Już sam widok z przeszklonego patio na park, zapowiada świetną kolację. A potem jest już tylko lepiej, bo na stole pojawiają się kolejne potrawy. Nie ma tu menu degustacyjnego, tylko klasyczną kartę z przystawkami, daniami głównymi i deserami.

Życie to sztuka trudnych wyborów, często limitowanych pojemnością żołądka. Tak było i w tym przypadku, dlatego zdecydowaliśmy się wyłącznie na przystawki, choć i tak nie mogliśmy się po nich ruszać 😊

Każda jedna okazywała się prawdziwym sztosem. Daniem, do którego aż chce się wracać myślami i osobiście do restauracji. Ich koncepcja opiera się na idei dzielenia się – porcję są więc takich rozmiarów, aby co najmniej dwie osoby przy stole mogły doznać kulinarnego odlotu.

Wśród przystawek, które spróbowaliśmy wraz z Adrian i spółką, KAŻDA była zniewalająca. I z ŻADNEJ bym nie zrezygnował.

Tatar z podpłomykiem, ravioli z selera z orzechem laskowym, topinambur z pomarańczą i czarna truflą, bao z kaczki, mikro dynia wypełniona ceviche z kulbina, tataki z jelenia, baba ziemniaczana z krewetkami wywoływały orgazm kubków smakowych i zalewały mózg falą endorfin.

Przyznam, że podobne uczucie kulinarnego spełnienia, miałem jedynie w absolutnie topowych restauracjach gwiazdkowych. Michał Gniadek, czyli Szef Kuchni zadbał tu o każdy detal: strukturę, balans smakowy i oczywiście o produkt. Ani restauracja, ani rozmiary potraw nie są fine diningowe, ale czuć w nich troskę o smak charakterystyczną dla najlepszych w swoim fachu.

Mam nadzieję, że Szef nie zabije mnie za to określenie, ale Klonn jest dla mnie restauracją serwującą „comfort food”, tylko na światowym poziomie. Co więcej, nie przypominam sobie, abym w jakimkolwiek kraju zjadł w niegwiazdkowej restauracji tak fenomenalne potrawy.

Gdybyście zapytali mnie dziś, czy wolę iść teraz do Klonna, czy do Tima Raue (26 restauracji świata) to odpowiedziałbym bez chwili wahania, że do Klonna.

Nie, nie zwariowałem. W tych daniach jest coś magicznego, otulającego niczym ciepły koc zarzucony przy kominku po spacerze w mroźną noc.
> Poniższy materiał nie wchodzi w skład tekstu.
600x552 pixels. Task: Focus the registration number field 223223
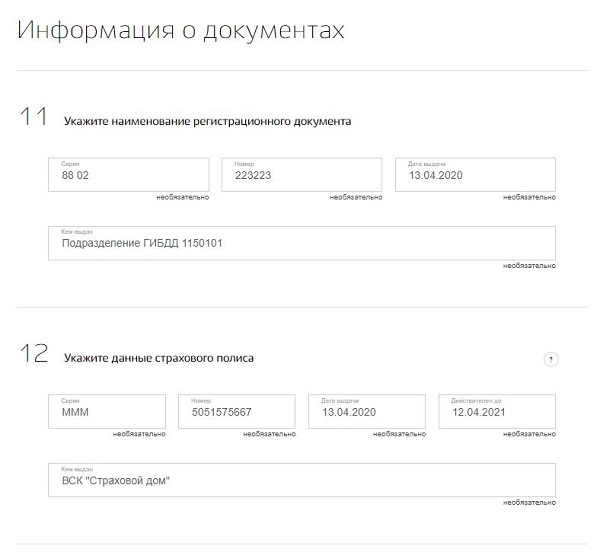coord(302,174)
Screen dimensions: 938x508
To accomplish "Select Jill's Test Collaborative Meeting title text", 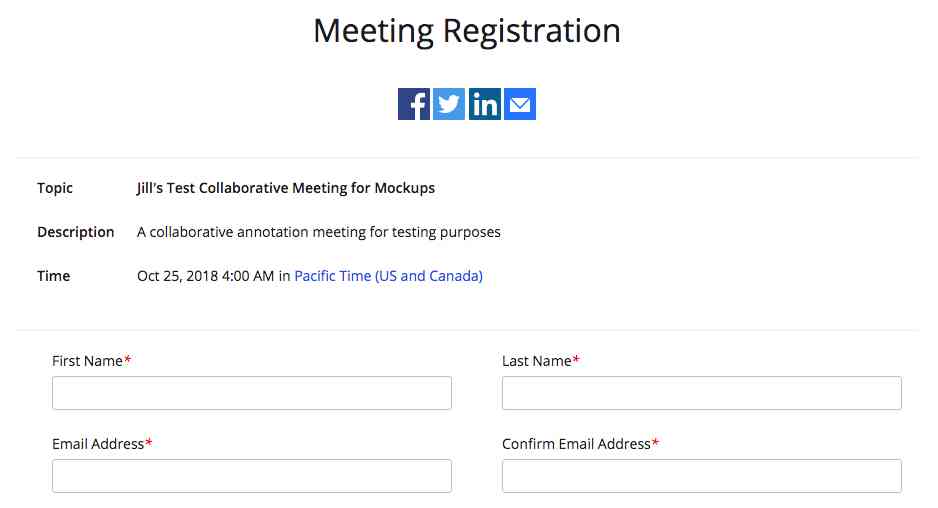I will pyautogui.click(x=286, y=188).
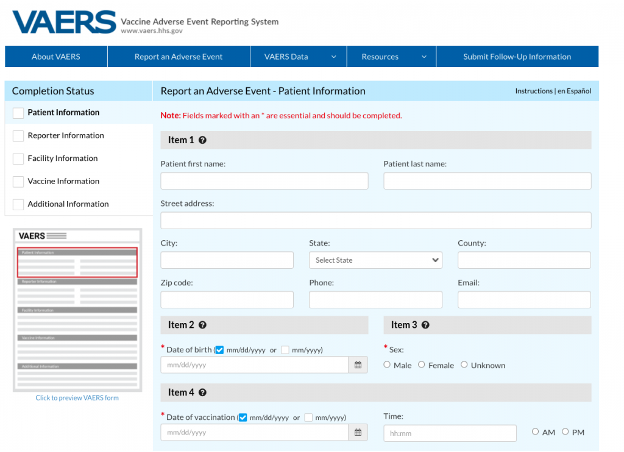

Na tym jednak nie koniec komplementów. Oddzielnym rozdziałem są wina. Nietuzinkowe, specjalnie wybierane przez sommeliera Taras Liakhnovskyi. Nie tylko są one przepyszne same w sobie, ale do naszych dań zostały dobrane tak, że wyrywa z butów.

Był to absolutnie jeden z najlepszych wine pairingów jaki miałem okazję kiedykolwiek próbować. Wina dodawały potrawom jeszcze więcej głębi i przedłużały ich smak. Po prostu KOSMOS.

Nie wiem, czy kiedykolwiek uda mi się w Klonnie dojść do ryb i steków, bo choć są one w menu, to najpierw musiałbym zrezygnować z całej gamy przystawek, a na to się nie zanosi.

Żałuję jedynie, że Klonn nie jest otwarty w porach lunchowych, bo może dzięki temu więcej osób podczas spotkań biznesowych mogłoby spróbować kuchni Michała Gniadka. Od strony biznesowej rozumiem jednak tę decyzję.

Na moje standardowe pytanie, czy wrócę do Klonna, odpowiedź może być tylko jedna? Na pewno! OBŁĘD!

I Was zachęcam, abyście też doznali tego uczucia obłędu.